- Opening Delimiter -

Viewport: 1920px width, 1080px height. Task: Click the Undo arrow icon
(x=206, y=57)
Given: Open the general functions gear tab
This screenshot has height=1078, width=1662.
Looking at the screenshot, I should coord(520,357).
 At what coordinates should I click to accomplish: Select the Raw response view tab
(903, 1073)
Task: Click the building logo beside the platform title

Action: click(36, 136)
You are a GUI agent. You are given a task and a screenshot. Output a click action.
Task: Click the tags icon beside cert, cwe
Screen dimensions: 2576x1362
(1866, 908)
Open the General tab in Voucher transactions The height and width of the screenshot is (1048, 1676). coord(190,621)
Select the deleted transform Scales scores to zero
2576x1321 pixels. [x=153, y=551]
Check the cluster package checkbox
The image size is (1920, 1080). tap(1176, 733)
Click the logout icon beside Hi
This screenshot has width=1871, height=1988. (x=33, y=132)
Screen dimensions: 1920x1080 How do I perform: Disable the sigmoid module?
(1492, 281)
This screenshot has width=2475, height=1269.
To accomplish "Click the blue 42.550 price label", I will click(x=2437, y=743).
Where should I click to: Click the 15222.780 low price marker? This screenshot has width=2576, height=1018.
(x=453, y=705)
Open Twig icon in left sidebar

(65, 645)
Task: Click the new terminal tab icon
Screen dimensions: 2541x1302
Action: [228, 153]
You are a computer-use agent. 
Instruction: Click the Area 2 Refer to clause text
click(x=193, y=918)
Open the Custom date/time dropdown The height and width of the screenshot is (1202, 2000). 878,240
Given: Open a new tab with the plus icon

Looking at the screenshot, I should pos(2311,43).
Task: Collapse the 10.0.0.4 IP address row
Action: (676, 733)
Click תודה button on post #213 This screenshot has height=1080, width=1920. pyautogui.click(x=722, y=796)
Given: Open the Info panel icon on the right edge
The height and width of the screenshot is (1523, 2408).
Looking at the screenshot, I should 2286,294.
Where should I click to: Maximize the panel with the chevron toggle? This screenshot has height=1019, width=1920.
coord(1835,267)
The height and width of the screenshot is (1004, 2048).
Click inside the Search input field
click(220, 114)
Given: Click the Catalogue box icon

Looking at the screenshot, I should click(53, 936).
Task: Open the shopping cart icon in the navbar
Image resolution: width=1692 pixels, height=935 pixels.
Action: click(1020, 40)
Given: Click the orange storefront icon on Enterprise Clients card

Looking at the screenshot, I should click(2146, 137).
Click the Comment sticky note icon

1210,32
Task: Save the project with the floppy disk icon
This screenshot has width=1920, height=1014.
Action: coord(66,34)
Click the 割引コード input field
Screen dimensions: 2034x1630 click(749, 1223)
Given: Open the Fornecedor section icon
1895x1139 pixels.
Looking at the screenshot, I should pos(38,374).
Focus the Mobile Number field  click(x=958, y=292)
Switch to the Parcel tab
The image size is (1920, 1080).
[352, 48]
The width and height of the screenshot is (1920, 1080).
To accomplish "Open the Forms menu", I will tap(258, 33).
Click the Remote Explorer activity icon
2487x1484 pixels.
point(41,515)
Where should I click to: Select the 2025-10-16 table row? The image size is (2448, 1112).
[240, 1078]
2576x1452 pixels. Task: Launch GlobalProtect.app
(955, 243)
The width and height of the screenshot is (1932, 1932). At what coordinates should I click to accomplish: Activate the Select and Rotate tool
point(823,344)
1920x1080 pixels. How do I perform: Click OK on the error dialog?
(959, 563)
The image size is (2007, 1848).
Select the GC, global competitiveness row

- Closing Delimiter -

AIM OF THE TASK –
Could you return the complete set of entries exactly?

WRITTEN SOLUTION –
Viewport: 1920px width, 1080px height. Task: Click the Undo arrow icon
(x=206, y=57)
Given: Open the general functions gear tab
This screenshot has height=1078, width=1662.
Looking at the screenshot, I should coord(520,357).
 At what coordinates should I click to accomplish: Select the Raw response view tab
(903, 1073)
Task: Click the building logo beside the platform title

Action: click(36, 136)
You are a GUI agent. You are given a task and a screenshot. Output a click action.
Task: Click the tags icon beside cert, cwe
Screen dimensions: 2576x1362
(1866, 908)
Open the General tab in Voucher transactions The height and width of the screenshot is (1048, 1676). coord(190,621)
Select the deleted transform Scales scores to zero
2576x1321 pixels. [x=153, y=551]
Check the cluster package checkbox
The image size is (1920, 1080). tap(1176, 733)
Click the logout icon beside Hi
This screenshot has width=1871, height=1988. (x=33, y=132)
Screen dimensions: 1920x1080 How do I perform: Disable the sigmoid module?
(1492, 281)
This screenshot has width=2475, height=1269.
To accomplish "Click the blue 42.550 price label", I will click(x=2437, y=743).
Where should I click to: Click the 15222.780 low price marker? This screenshot has width=2576, height=1018.
(x=453, y=705)
Open Twig icon in left sidebar

(65, 645)
Task: Click the new terminal tab icon
Screen dimensions: 2541x1302
Action: [228, 153]
You are a computer-use agent. 
Instruction: Click the Area 2 Refer to clause text
click(x=193, y=918)
Open the Custom date/time dropdown The height and width of the screenshot is (1202, 2000). 878,240
Given: Open a new tab with the plus icon

Looking at the screenshot, I should pos(2311,43).
Task: Collapse the 10.0.0.4 IP address row
Action: (676, 733)
Click תודה button on post #213 This screenshot has height=1080, width=1920. pyautogui.click(x=722, y=796)
Given: Open the Info panel icon on the right edge
The height and width of the screenshot is (1523, 2408).
Looking at the screenshot, I should 2286,294.
Where should I click to: Maximize the panel with the chevron toggle? This screenshot has height=1019, width=1920.
coord(1835,267)
The height and width of the screenshot is (1004, 2048).
Click inside the Search input field
click(220, 114)
Given: Click the Catalogue box icon

Looking at the screenshot, I should click(53, 936).
Task: Open the shopping cart icon in the navbar
Image resolution: width=1692 pixels, height=935 pixels.
Action: click(1020, 40)
Given: Click the orange storefront icon on Enterprise Clients card

Looking at the screenshot, I should click(2146, 137).
Click the Comment sticky note icon

1210,32
Task: Save the project with the floppy disk icon
This screenshot has width=1920, height=1014.
Action: coord(66,34)
Click the 割引コード input field
Screen dimensions: 2034x1630 click(749, 1223)
Given: Open the Fornecedor section icon
1895x1139 pixels.
Looking at the screenshot, I should pos(38,374).
Focus the Mobile Number field  click(x=958, y=292)
Switch to the Parcel tab
The image size is (1920, 1080).
[352, 48]
The width and height of the screenshot is (1920, 1080).
To accomplish "Open the Forms menu", I will tap(258, 33).
Click the Remote Explorer activity icon
2487x1484 pixels.
point(41,515)
Where should I click to: Select the 2025-10-16 table row? The image size is (2448, 1112).
[240, 1078]
2576x1452 pixels. Task: Launch GlobalProtect.app
(955, 243)
The width and height of the screenshot is (1932, 1932). At what coordinates should I click to accomplish: Activate the Select and Rotate tool
point(823,344)
1920x1080 pixels. How do I perform: Click OK on the error dialog?
(959, 563)
The image size is (2007, 1848).
Select the GC, global competitiveness row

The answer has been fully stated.